Reproduce the records exactly through the line with "You are a computer-use agent. 623x336 pixels.".

[Entries taken from a collection]
________________________________________

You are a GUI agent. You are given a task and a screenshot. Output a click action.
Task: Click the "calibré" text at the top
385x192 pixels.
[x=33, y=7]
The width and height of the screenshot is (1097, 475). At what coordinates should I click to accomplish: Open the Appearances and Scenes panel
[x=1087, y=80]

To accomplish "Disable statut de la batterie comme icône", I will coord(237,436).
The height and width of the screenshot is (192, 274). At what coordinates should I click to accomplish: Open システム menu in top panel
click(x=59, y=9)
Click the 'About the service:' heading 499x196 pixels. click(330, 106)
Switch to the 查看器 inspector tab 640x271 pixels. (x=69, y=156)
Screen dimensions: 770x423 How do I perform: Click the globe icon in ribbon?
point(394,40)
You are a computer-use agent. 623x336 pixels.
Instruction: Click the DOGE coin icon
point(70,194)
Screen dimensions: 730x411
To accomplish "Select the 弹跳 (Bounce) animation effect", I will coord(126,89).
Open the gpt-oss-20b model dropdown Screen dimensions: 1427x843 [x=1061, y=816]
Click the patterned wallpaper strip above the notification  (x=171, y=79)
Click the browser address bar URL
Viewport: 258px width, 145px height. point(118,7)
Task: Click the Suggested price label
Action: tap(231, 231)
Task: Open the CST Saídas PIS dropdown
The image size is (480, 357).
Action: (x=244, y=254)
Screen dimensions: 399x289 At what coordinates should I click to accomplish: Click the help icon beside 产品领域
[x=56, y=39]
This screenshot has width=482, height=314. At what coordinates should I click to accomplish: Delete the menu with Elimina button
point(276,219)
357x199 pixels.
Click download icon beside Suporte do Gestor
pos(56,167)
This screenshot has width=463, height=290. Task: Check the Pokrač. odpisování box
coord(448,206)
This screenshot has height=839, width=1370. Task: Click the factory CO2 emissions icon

________________________________________

Response for this exercise ::
You are a GUI agent. You are given a task and a screenshot. Output a click action.
Task: Click the "calibré" text at the top
385x192 pixels.
[x=33, y=7]
The width and height of the screenshot is (1097, 475). At what coordinates should I click to accomplish: Open the Appearances and Scenes panel
[x=1087, y=80]

To accomplish "Disable statut de la batterie comme icône", I will coord(237,436).
The height and width of the screenshot is (192, 274). At what coordinates should I click to accomplish: Open システム menu in top panel
click(x=59, y=9)
Click the 'About the service:' heading 499x196 pixels. click(330, 106)
Switch to the 查看器 inspector tab 640x271 pixels. (x=69, y=156)
Screen dimensions: 770x423 How do I perform: Click the globe icon in ribbon?
point(394,40)
You are a computer-use agent. 623x336 pixels.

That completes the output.